Your response should contain each line of the data that includes "will".

►

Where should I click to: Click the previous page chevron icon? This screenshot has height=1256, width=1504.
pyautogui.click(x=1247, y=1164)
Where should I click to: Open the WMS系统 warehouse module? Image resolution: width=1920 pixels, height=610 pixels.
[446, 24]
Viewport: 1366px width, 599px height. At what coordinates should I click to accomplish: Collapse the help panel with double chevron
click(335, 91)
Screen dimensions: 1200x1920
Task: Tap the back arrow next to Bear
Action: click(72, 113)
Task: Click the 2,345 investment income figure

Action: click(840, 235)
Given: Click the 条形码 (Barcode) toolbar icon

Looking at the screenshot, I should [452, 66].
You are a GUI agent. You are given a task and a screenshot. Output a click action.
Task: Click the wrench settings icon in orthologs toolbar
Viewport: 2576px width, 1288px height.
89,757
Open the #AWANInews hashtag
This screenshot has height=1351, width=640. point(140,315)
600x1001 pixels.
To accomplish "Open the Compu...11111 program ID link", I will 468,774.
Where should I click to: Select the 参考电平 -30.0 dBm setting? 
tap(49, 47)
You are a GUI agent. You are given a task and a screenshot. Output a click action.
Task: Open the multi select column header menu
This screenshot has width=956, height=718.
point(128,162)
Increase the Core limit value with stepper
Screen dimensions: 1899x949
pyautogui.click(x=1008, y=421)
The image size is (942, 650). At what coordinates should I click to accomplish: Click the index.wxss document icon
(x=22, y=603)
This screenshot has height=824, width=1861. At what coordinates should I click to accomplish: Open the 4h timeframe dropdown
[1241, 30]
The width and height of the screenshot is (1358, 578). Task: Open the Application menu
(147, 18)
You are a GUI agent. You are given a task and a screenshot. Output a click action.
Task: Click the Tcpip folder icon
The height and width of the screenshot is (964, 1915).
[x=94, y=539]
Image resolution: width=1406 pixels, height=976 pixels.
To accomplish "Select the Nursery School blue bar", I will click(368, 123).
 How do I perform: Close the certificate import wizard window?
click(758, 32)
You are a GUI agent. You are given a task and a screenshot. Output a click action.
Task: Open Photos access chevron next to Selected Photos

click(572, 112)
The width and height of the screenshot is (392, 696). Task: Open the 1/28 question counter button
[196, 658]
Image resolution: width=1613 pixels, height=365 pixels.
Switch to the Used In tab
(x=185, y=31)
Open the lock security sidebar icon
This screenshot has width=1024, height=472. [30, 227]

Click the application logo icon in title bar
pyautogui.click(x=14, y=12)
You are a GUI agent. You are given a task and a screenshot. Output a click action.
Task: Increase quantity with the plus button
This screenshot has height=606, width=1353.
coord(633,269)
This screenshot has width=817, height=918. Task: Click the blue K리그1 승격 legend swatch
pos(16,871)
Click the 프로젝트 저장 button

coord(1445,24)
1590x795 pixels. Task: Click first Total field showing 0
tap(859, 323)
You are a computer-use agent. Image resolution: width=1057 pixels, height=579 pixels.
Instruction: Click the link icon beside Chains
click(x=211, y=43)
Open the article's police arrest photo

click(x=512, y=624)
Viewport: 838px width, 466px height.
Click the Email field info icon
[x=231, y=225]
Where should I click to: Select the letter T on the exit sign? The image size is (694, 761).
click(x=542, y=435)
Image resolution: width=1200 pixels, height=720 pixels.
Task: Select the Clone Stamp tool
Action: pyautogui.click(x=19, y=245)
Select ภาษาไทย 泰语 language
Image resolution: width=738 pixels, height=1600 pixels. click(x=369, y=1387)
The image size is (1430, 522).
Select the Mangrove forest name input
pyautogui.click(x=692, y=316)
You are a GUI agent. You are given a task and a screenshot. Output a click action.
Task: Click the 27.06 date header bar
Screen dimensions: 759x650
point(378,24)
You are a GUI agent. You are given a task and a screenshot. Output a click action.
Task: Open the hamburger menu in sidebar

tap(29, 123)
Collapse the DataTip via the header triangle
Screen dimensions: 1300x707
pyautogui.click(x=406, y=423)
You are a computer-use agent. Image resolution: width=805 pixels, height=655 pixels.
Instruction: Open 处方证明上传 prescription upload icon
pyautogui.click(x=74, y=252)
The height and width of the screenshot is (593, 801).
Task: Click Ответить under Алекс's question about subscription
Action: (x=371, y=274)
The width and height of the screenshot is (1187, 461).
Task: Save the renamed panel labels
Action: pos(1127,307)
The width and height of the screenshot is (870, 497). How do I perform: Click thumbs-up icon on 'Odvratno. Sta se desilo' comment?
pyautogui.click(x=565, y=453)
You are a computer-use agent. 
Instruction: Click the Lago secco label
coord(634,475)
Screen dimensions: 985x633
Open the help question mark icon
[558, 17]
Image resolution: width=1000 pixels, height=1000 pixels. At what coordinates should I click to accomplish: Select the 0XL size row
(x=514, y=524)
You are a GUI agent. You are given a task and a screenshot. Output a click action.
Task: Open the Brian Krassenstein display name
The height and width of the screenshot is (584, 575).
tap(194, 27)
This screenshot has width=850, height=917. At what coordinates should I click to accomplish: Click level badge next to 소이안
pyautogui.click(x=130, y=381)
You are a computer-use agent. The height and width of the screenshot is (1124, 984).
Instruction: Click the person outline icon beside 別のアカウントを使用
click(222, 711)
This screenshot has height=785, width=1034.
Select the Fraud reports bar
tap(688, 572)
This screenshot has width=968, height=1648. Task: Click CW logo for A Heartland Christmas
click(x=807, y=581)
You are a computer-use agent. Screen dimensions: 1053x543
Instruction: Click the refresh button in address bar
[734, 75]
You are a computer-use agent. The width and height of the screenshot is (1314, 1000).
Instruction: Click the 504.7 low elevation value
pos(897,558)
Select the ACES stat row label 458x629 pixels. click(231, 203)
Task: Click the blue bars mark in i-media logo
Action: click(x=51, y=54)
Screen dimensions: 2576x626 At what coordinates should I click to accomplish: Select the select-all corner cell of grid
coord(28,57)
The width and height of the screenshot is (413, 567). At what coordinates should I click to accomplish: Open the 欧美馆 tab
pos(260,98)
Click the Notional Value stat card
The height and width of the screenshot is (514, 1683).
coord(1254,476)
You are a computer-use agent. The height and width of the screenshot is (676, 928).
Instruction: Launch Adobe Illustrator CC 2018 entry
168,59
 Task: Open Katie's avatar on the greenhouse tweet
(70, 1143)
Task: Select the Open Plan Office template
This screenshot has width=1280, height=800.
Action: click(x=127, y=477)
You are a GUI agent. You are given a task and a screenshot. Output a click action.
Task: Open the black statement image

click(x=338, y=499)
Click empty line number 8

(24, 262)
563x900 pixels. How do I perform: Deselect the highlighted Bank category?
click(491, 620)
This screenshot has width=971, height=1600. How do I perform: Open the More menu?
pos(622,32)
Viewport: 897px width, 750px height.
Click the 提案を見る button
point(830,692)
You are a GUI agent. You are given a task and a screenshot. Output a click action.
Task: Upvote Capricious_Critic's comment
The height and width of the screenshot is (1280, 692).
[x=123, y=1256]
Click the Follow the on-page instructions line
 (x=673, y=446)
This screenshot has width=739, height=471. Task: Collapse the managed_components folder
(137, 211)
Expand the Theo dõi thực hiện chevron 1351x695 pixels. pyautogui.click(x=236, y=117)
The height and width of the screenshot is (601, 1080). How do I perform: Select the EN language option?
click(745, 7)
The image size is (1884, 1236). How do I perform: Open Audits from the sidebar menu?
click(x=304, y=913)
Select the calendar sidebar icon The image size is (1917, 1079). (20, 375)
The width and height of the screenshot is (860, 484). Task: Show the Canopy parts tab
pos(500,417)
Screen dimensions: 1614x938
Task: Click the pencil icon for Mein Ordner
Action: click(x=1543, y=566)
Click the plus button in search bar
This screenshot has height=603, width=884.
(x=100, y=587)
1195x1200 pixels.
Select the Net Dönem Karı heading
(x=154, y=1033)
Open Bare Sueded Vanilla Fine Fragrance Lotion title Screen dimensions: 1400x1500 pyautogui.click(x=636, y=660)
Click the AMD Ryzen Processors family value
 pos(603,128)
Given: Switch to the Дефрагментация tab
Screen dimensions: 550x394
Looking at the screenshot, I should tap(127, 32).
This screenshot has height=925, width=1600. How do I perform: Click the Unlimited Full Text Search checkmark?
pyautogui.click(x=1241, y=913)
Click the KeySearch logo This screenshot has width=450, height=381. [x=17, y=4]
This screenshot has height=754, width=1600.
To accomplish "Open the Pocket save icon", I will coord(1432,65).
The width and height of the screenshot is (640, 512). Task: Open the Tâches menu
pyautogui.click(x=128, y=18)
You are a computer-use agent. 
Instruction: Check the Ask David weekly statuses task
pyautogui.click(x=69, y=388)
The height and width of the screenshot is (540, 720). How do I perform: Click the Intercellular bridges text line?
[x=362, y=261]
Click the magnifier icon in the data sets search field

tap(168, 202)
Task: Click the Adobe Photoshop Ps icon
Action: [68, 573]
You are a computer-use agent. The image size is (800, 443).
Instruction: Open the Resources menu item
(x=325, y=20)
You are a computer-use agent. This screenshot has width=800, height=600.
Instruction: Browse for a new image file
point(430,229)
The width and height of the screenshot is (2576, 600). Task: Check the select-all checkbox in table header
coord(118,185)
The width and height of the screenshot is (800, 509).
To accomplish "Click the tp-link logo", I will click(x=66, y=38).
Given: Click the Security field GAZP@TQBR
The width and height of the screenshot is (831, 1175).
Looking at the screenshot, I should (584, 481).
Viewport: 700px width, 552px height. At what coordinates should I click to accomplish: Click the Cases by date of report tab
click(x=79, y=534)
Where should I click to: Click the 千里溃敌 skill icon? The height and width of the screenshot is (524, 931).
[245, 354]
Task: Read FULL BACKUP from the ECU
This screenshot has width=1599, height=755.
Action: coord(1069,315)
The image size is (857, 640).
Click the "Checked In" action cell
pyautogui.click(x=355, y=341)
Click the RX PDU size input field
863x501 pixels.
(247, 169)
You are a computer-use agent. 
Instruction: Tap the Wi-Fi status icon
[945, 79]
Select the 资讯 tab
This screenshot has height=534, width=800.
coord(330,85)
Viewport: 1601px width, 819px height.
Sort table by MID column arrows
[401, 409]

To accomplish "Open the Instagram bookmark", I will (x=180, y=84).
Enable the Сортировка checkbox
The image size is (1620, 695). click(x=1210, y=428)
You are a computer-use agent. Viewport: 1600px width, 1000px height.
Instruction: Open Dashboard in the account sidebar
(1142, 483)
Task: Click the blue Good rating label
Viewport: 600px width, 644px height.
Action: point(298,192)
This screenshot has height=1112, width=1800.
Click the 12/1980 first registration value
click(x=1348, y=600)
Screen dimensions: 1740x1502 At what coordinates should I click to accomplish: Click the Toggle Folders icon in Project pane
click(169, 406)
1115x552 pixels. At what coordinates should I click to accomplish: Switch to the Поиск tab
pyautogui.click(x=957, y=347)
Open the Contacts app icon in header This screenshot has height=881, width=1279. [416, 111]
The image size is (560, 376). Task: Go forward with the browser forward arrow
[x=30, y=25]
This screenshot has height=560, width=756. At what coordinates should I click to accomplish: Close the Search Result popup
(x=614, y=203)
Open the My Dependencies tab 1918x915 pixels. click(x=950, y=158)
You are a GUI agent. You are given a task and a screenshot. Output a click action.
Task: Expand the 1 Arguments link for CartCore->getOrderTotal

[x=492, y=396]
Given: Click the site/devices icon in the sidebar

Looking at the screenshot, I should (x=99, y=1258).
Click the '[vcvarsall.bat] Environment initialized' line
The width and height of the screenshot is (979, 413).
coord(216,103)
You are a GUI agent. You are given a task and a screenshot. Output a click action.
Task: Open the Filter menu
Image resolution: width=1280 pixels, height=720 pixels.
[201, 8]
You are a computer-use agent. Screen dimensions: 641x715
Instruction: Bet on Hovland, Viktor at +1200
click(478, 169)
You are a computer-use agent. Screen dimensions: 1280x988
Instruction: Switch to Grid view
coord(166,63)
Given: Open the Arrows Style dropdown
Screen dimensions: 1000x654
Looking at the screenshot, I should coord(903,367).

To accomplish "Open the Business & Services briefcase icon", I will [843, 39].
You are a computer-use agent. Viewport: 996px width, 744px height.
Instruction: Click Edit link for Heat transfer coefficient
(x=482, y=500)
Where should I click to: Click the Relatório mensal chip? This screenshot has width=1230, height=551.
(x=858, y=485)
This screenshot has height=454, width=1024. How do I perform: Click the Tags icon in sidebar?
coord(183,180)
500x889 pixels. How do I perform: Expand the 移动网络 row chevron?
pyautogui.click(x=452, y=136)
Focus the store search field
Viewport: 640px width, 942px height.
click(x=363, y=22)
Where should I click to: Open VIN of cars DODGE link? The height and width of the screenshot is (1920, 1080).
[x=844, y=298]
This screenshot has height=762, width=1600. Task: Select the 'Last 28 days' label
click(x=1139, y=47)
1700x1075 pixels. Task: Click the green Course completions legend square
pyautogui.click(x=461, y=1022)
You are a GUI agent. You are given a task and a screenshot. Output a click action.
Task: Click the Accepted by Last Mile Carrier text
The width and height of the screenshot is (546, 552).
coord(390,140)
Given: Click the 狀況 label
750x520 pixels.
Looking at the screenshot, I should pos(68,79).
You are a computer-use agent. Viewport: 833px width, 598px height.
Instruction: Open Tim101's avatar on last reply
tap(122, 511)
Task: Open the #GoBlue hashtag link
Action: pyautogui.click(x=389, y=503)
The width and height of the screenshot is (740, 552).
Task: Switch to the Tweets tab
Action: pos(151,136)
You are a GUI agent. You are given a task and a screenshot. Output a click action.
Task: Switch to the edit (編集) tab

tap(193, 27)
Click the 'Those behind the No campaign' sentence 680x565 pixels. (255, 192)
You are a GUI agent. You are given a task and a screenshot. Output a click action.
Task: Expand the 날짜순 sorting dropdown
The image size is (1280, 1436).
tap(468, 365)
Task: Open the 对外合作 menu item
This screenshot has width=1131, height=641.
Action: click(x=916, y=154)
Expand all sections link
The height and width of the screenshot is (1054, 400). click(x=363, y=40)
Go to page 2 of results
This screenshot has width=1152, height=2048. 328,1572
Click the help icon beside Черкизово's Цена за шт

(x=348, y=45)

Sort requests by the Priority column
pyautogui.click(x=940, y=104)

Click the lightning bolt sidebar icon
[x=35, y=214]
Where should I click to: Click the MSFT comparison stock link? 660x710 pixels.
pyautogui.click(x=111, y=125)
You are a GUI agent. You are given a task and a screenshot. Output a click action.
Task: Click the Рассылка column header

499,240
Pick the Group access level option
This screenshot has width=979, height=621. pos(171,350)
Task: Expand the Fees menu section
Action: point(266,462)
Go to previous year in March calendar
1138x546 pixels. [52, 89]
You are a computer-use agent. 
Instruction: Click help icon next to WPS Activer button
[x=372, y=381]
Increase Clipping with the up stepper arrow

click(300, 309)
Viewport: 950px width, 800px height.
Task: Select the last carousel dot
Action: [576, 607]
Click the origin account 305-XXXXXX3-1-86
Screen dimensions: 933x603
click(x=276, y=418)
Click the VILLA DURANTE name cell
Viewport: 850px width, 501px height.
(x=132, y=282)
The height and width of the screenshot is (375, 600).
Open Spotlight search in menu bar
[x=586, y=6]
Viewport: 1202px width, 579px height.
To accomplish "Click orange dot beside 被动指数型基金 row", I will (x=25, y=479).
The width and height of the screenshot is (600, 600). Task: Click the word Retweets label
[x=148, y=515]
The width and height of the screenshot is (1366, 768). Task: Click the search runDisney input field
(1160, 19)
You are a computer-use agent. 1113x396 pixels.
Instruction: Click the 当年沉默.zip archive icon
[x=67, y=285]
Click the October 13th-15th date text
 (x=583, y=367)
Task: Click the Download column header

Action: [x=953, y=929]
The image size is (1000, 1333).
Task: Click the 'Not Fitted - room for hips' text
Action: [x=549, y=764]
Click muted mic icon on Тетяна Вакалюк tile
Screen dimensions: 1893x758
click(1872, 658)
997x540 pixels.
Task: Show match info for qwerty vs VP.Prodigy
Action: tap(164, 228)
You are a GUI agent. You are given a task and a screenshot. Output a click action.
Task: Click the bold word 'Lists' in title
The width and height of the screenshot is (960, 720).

◄

§ **Solution**:
To accomplish "Open the Compu...11111 program ID link", I will 468,774.
To accomplish "Select the Nursery School blue bar", I will click(368, 123).
To accomplish "Open the Pocket save icon", I will coord(1432,65).
To accomplish "Click the tp-link logo", I will click(x=66, y=38).
To accomplish "Open the Instagram bookmark", I will (x=180, y=84).
To accomplish "Open the Business & Services briefcase icon", I will [843, 39].
To accomplish "Click orange dot beside 被动指数型基金 row", I will (x=25, y=479).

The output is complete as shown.